STATED PROBLEM:
Reproduce the data below without any change, from its first line through the line containing "Open the Language", both lines included.

SOURCE DATA:
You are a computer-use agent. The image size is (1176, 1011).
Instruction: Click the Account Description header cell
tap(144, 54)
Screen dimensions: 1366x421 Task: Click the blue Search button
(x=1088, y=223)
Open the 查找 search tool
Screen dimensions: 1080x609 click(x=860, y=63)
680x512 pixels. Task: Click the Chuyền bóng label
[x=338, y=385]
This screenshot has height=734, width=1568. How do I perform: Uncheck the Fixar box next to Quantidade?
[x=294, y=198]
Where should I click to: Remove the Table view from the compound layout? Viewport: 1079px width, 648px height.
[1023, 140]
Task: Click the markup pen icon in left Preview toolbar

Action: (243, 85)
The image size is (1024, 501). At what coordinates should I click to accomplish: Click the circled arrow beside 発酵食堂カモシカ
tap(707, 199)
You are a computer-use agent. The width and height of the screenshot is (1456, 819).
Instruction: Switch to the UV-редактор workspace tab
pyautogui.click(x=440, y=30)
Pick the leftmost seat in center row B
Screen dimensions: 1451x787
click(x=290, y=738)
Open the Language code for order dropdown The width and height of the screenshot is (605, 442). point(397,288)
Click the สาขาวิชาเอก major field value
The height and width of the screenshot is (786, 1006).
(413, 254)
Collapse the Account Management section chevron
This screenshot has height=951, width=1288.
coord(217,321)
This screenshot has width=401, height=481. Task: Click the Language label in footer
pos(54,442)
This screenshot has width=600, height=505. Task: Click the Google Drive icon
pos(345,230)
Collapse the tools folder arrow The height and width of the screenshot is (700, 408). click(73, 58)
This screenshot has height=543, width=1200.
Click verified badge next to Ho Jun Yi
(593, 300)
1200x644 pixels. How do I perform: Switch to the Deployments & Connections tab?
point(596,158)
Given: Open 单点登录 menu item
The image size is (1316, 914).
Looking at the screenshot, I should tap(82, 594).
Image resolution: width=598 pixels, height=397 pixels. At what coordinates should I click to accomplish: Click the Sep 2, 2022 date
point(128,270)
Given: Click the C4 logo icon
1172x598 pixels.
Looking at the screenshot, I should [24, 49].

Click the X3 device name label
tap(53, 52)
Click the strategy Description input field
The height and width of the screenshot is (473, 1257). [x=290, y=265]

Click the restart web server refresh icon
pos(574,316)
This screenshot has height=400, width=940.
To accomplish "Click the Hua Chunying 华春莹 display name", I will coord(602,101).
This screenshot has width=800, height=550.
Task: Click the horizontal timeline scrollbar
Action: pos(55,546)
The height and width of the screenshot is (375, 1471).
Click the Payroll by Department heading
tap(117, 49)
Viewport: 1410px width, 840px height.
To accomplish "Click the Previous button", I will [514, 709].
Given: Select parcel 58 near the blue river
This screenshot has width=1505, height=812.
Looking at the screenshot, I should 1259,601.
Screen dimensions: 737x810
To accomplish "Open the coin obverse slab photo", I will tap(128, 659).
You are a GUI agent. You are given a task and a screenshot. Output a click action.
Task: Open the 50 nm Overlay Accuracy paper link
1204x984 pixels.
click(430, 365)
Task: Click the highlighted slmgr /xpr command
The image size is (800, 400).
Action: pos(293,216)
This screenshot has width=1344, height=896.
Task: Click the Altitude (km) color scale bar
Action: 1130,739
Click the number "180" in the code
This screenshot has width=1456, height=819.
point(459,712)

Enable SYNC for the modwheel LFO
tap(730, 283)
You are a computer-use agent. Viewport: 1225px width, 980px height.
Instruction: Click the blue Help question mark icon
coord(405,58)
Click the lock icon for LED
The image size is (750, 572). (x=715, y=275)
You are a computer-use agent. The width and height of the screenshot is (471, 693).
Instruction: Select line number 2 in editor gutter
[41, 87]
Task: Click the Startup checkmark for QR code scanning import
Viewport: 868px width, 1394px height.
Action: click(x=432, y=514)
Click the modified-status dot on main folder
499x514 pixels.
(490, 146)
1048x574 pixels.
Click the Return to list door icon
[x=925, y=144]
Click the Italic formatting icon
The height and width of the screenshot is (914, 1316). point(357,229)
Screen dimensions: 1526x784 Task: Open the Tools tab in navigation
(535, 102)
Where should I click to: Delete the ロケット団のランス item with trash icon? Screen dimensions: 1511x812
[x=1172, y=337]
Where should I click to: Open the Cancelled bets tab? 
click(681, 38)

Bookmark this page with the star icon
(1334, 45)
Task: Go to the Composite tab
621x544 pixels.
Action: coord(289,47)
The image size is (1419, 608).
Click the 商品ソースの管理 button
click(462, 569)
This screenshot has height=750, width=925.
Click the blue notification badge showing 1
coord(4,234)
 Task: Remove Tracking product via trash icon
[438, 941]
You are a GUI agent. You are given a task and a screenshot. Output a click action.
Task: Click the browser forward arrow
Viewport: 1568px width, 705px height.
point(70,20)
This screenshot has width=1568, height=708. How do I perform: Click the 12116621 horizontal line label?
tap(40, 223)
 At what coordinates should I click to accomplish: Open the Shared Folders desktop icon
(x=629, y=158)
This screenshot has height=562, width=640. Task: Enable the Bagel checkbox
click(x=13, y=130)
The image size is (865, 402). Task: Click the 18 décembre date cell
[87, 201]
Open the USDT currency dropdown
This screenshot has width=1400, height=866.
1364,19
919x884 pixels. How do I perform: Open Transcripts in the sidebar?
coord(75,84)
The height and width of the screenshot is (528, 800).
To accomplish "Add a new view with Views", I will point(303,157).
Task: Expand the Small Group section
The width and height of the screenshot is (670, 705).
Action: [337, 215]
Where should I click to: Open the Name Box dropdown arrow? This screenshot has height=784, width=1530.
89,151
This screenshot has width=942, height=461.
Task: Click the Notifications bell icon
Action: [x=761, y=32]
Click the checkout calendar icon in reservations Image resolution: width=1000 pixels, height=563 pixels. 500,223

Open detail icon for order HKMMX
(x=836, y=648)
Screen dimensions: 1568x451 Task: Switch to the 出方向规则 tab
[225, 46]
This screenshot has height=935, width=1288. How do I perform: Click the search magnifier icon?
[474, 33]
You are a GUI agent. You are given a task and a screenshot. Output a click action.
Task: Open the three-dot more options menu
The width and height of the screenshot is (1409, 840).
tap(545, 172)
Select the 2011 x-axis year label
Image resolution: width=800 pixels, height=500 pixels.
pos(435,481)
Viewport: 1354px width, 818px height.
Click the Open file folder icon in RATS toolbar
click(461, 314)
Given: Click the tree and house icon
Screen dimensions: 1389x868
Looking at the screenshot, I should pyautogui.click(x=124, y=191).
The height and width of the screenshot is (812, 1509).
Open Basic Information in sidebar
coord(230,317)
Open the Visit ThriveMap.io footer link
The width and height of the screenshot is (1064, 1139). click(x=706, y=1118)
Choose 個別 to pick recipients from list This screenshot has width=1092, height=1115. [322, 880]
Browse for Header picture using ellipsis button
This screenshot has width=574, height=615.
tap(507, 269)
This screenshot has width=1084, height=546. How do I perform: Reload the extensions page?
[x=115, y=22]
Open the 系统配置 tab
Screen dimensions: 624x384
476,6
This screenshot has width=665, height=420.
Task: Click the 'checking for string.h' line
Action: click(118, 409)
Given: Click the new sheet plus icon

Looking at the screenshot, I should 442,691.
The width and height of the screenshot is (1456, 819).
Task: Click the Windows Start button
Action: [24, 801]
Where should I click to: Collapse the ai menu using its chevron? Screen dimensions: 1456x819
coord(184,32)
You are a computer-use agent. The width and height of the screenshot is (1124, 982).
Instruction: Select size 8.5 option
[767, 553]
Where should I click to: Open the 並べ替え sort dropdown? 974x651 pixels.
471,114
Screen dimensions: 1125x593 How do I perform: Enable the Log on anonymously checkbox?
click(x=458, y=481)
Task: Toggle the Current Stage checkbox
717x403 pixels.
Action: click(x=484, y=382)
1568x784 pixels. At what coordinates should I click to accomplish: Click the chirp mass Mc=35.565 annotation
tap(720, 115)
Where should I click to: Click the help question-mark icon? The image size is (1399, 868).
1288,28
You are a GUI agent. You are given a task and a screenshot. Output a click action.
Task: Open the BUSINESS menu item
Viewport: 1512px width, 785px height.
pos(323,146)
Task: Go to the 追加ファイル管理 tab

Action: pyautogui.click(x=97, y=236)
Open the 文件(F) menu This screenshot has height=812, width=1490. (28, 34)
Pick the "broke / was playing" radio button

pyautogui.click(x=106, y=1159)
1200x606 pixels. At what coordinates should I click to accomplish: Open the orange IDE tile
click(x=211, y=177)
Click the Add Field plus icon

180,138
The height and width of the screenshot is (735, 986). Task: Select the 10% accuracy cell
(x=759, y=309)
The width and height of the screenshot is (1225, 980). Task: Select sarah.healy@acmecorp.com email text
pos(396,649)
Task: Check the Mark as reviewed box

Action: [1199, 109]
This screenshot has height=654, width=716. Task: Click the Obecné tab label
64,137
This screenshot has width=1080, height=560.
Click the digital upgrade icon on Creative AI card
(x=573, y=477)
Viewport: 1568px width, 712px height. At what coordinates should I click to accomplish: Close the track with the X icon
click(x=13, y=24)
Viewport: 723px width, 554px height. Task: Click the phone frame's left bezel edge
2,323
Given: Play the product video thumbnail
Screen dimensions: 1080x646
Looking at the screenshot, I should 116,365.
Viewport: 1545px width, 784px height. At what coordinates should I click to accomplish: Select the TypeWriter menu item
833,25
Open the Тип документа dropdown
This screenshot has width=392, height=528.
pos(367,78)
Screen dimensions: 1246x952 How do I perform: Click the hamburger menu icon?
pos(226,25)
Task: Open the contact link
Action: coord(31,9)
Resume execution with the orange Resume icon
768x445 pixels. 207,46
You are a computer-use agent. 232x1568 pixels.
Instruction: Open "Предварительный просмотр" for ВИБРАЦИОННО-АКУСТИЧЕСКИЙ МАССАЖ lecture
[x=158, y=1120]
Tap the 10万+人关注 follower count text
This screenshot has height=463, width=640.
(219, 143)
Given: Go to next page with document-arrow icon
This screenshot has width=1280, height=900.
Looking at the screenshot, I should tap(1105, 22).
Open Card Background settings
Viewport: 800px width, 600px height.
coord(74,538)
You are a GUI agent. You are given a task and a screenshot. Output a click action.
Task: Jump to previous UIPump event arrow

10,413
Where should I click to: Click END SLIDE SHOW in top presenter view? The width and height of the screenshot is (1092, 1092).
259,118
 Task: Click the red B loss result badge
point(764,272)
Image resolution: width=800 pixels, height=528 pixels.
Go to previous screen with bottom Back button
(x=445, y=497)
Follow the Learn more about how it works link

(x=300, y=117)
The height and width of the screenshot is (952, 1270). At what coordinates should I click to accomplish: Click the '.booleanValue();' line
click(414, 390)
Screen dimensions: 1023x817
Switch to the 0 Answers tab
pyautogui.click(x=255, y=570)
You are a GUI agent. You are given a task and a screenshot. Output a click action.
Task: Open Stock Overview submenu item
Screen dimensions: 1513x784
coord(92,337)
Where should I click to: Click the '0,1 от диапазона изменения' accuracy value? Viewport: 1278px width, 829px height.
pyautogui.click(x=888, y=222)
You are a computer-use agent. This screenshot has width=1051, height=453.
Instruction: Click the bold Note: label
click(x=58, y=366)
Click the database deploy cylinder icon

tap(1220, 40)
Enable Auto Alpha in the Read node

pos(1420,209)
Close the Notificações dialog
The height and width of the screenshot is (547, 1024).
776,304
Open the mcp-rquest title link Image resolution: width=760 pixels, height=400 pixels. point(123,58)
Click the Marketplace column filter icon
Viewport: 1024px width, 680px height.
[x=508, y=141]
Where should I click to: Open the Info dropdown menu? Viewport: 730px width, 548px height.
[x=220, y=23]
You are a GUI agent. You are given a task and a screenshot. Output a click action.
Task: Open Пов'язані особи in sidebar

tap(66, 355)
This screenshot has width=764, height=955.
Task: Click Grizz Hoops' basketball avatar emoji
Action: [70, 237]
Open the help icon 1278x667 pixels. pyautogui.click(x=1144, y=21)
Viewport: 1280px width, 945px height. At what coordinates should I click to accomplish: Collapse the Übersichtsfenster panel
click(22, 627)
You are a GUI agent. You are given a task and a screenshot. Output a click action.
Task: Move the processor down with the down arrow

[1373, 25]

TASK RESULT:
You are a computer-use agent. The image size is (1176, 1011).
Instruction: Click the Account Description header cell
tap(144, 54)
Screen dimensions: 1366x421 Task: Click the blue Search button
(x=1088, y=223)
Open the 查找 search tool
Screen dimensions: 1080x609 click(x=860, y=63)
680x512 pixels. Task: Click the Chuyền bóng label
[x=338, y=385]
This screenshot has height=734, width=1568. How do I perform: Uncheck the Fixar box next to Quantidade?
[x=294, y=198]
Where should I click to: Remove the Table view from the compound layout? Viewport: 1079px width, 648px height.
[1023, 140]
Task: Click the markup pen icon in left Preview toolbar

Action: (243, 85)
The image size is (1024, 501). At what coordinates should I click to accomplish: Click the circled arrow beside 発酵食堂カモシカ
tap(707, 199)
You are a computer-use agent. The width and height of the screenshot is (1456, 819).
Instruction: Switch to the UV-редактор workspace tab
pyautogui.click(x=440, y=30)
Pick the leftmost seat in center row B
Screen dimensions: 1451x787
click(x=290, y=738)
Open the Language code for order dropdown The width and height of the screenshot is (605, 442). point(397,288)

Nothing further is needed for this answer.